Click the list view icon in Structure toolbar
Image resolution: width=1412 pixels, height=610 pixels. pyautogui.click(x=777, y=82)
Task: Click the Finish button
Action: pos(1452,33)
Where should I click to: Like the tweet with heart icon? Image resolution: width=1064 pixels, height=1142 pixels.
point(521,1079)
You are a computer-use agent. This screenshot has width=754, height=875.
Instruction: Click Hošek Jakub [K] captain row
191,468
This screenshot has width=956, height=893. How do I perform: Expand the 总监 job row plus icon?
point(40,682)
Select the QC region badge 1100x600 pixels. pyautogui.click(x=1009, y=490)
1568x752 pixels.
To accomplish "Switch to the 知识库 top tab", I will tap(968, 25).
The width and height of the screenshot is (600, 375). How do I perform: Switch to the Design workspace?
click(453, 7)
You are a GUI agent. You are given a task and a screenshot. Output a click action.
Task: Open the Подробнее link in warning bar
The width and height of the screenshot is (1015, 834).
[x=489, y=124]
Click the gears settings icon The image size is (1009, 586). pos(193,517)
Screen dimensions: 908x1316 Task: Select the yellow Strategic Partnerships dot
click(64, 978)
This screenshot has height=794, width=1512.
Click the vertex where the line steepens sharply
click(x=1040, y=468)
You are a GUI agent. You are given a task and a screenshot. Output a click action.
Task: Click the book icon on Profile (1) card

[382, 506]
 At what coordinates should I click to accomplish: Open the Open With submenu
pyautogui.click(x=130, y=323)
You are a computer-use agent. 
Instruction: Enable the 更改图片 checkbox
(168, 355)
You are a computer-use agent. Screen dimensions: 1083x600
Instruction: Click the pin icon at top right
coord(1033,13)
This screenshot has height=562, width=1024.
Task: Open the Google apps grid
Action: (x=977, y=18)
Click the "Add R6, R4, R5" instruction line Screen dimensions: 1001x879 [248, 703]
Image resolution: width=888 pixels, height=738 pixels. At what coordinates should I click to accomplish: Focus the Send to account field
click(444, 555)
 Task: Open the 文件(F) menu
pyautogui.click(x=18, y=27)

● ● ● ● ●

### Task description:
Please rewrite the items as a numbered list, leaving out any blank lines, starting at the line that contains "Image resolution: width=888" and ending with the last of the items.

### Written solution:
1. Image resolution: width=888 pixels, height=738 pixels. At what coordinates should I click to accomplish: Focus the Send to account field
2. click(444, 555)
3.  Task: Open the 文件(F) menu
4. pyautogui.click(x=18, y=27)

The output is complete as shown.